Set task:
Format every line of the listing, from the line holding "Where should I" through the last line, inclusive, as a JSON list of strings, one string per line, leaving out blank lines and the pictures.

— START Data in this exercise —

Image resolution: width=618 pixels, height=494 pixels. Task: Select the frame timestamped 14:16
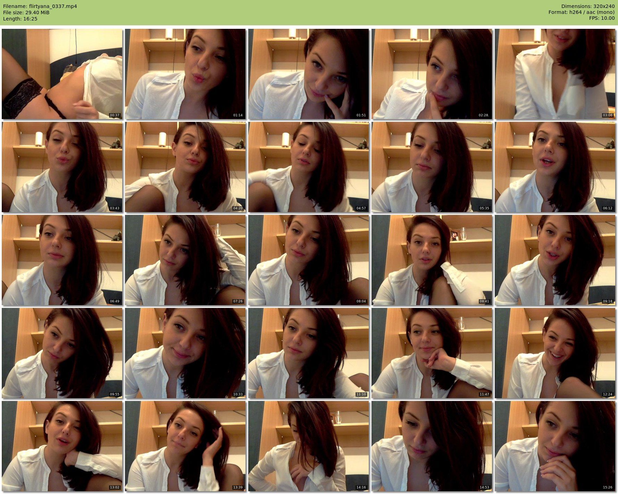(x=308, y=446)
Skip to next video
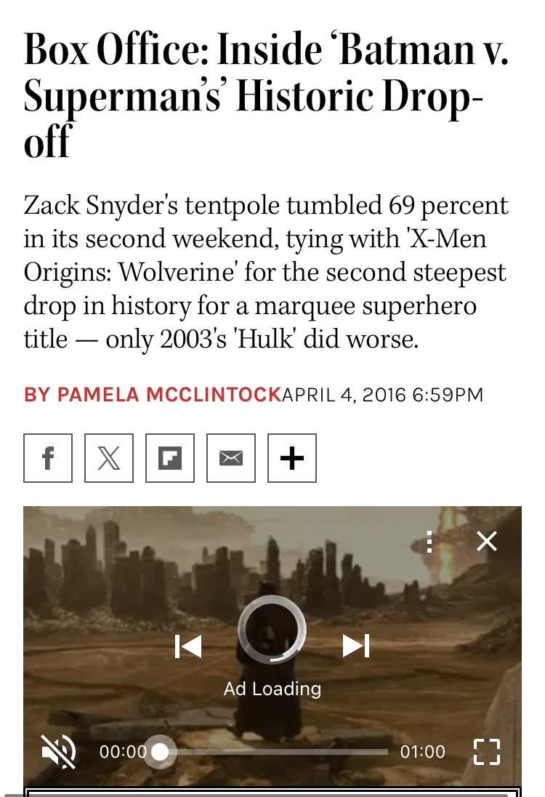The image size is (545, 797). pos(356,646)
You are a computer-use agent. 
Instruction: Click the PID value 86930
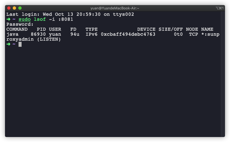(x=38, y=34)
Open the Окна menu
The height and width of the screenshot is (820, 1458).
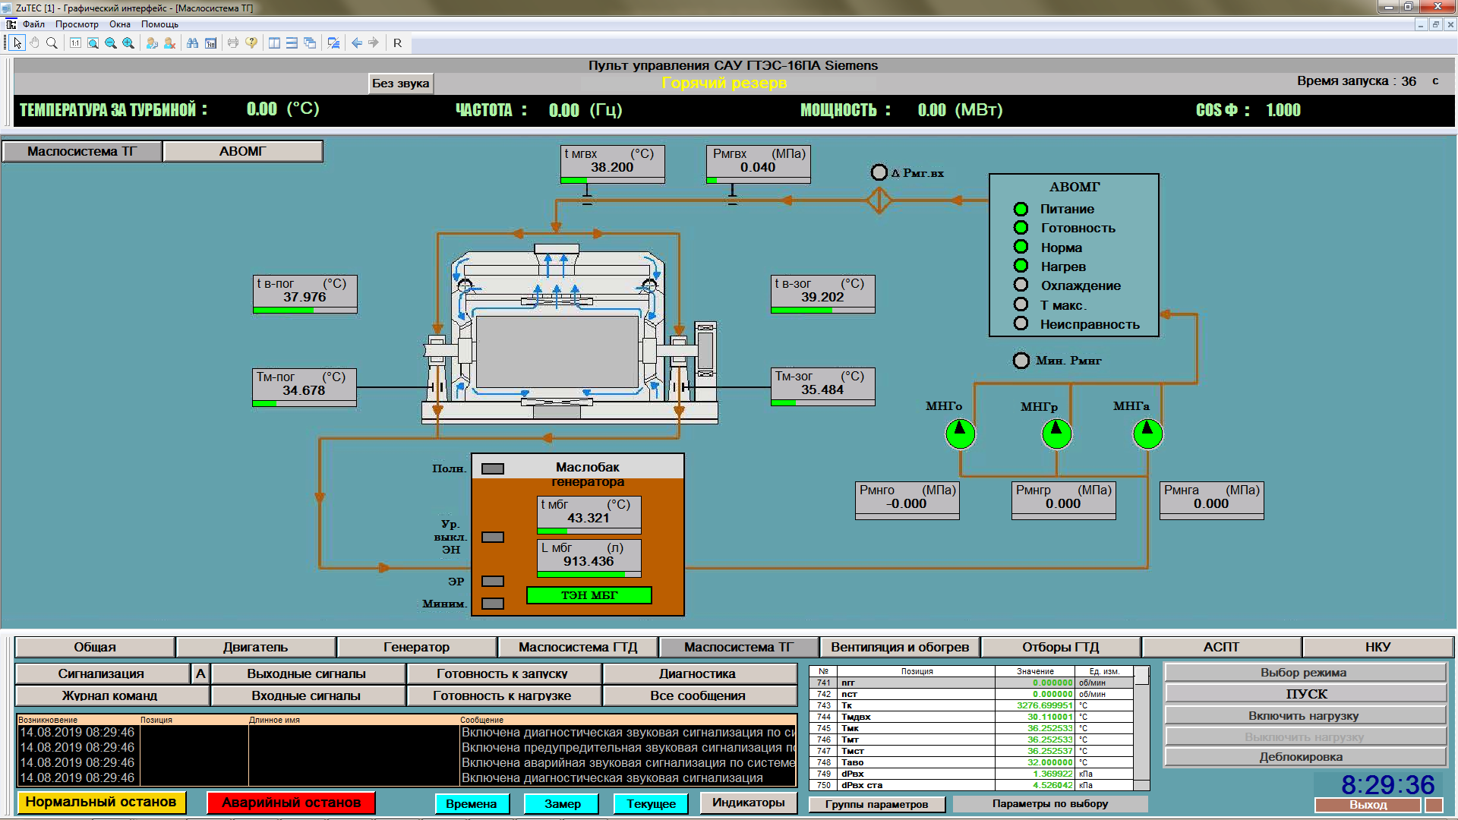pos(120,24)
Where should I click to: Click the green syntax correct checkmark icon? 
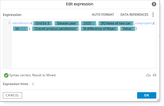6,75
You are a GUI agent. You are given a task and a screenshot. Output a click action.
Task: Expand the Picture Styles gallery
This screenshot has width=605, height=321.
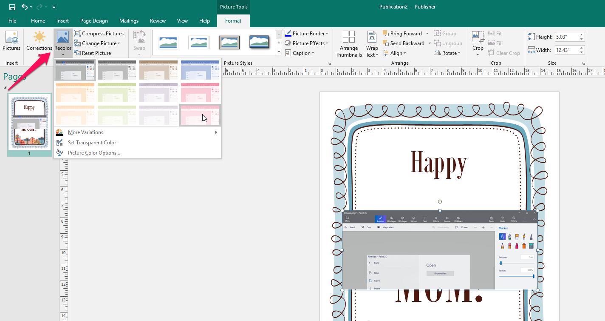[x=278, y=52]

— END Data in this exercise —

Exercise solution:
[
  "Where should I click to: Click the green syntax correct checkmark icon? ",
  "6,75",
  "You are a GUI agent. You are given a task and a screenshot. Output a click action.",
  "Task: Expand the Picture Styles gallery",
  "This screenshot has width=605, height=321.",
  "[x=278, y=52]"
]